In trying to analyze the data, the team then faced numerous technical setbacks and false starts, as well as the death of Dr. Picardi in 2015 after a long illness.
“We simply could not accept that it was over,” said Dr. Orosei, describing the team’s long effort to continue the project since then.
Their results, published in the research journal Science, show that the spacecraft detected a strong radar reflection at a location about 81 degrees south latitude in a region known as Planum Australe, which they attribute to a sudden transition from solid ice to liquid water. While the reflection cannot reveal the depth of the water or water-soaked sediment, Dr. Orosei said that the liquid layer must be at least 80 centimetres deep or there would not have been such a strong signal.
Isaac Smith, an expert on Martian ice who is based at the Planetary Science Institute in Lakewood, Colo., said that the European team’s data are “consistent with some kind of mud or brine or liquid water phase.”
“To me it looks very plausible,” he said.
Dr. Smith works with a radar instrument aboard NASA’s Mars Reconnaissance Orbiter, another probe that is circling the planet. However, that instrument employs a wavelength which cannot easily penetrate to the bottom of the ice deposits at the Martian south pole.
Ultimately, he said, the only sure way to confirm the European team’s findings may be with a drill – a long-term undertaking that would require translating techniques developed on Earth to a Martian environment.
Such an attempt would also raise serious questions about how to best explore a watery environment on Mars without risking contamination by Earth bacteria carried on drills and other instruments.
The search for water on Mars dates back to 1974, after the Mariner 9 spacecraft sent back visual evidence of vast fluid flows that shaped the planet’s surface billions of years ago. Since then, evidence for past water has mounted. Excitement was further spurred by the 2011 discovery of thin veins of darkened soil found spilling down cliff sides and crater walls in many locations around the planet. Scientists have since debated whether the features are caused by water that may occasionally be reaching the surface even today.

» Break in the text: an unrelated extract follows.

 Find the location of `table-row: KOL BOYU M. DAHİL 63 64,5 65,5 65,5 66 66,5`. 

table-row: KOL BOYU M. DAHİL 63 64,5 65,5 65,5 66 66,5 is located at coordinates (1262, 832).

Gordon Osinski, a planetary scientist at Western University in London, Ont., is currently working on a concept study for the Canadian Space Agency for a radar system that could find water much closer to the surface than that discovered by the European team.
While the Canadian radar would mainly be looking for locations where ice could be accessed by future Mars explorers for life support and fuel, Dr. Osinski said the plan is also to target locations where it’s suspected that liquid water could be seeping out from greater depths.
“Mars continues to surprise us,” said Dr. Osinski of the European find. “This hopefully opens the door to new discoveries.”